For decades, African architecture has operated within frameworks largely defined elsewhere, i.e., importing materials, standards, aesthetics, and even aspirations. Yet, as African cities expand at unprecedented rates, the urgency to interrogate these inherited paradigms has never been greater. Must African architecture continue to emulate global models, or is this the moment to fundamentally challenge and re-script them?
This lecture confronts the uncomfortable realities behind the rhetoric of “building local.” While the call to return to indigenous materials and knowledge systems is compelling, the constraints are undeniable: fragmented research ecosystems, limited material testing infrastructure, and the absence of scalable industrial pathways. Can Africa genuinely construct its future from within, or will its architecture remain a negotiated product of dependency and adaptation?
Equally pressing is the question of identity.

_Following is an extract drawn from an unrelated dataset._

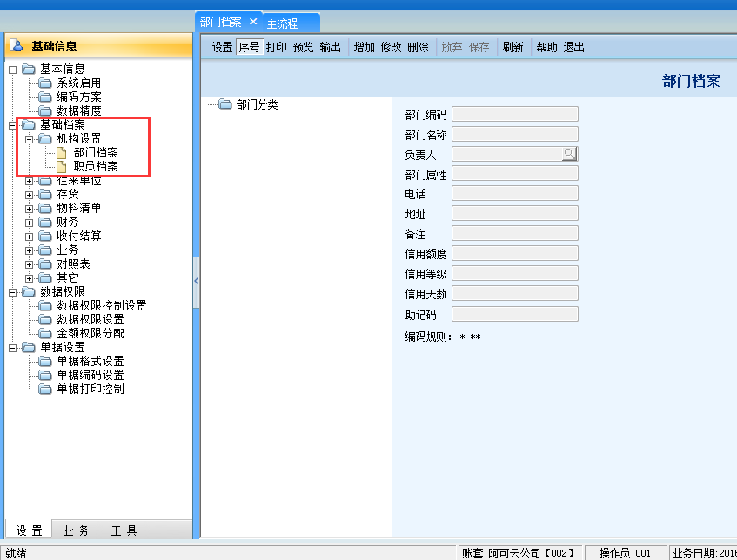Screen dimensions: 737x560
Task: Click the 删除 toolbar button
Action: click(x=418, y=48)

The search for a singular “Ghanaian” or “African” architectural language risks oversimplification in a continent defined by multiplicity. Identity, in this context, is not fixed; it is contested, layered, and continually reconstructed. Who, then, has the authority to define it? And how do global perceptions continue to frame, and at times distort, the value and visibility of African design?
Drawing on critical practice and global engagement, this keynote challenges architects, students, and thinkers to reject passive alignment with dominant narratives. Instead, it calls for an assertive reimagining of African architectural futures; one that embraces complexity, leverages cultural intelligence, and transforms constraint into innovation.
This is not a call for nostalgia, nor a retreat into romanticised notions of tradition. It is a demand for agency. A demand to produce architecture that does not seek validation from elsewhere, but instead projects its own intellectual, cultural, and material authority onto the global stage.
The future of African architecture will not be discovered; it will be deliberately authored.
Profile of Sir David Adjaye
David Adjaye is a Ghanaian-British architect who has received international acclaim for his impact on the field of Architecture. In 2000 he founded Adjaye Associates, which today operates globally with studios in Accra, London, and New York. Adjaye’s most well-known project to date is the Smithsonian National Museum of African American History and Culture, which opened on the National Mall in Washington DC in 2016 and was named Cultural Event of the Year by The New York Times. In 2017, Adjaye was knighted by Queen Elizabeth II and was included in TIME’S 100 Most Influential People List. Adjaye is also a recipient of the 2021 RIBA Royal Gold Medal, considered one of the highest honours in British architecture for significant contributions to the field internationally. In 2022, Adjaye was appointed to the Order of Merit, selected by Her Majesty the Queen, in recognition of distinguished service in his field. He is also the recipient of the World Economic Forum’s 27th Annual Crystal Award, which recognises his leadership in serving communities, cities and the environment.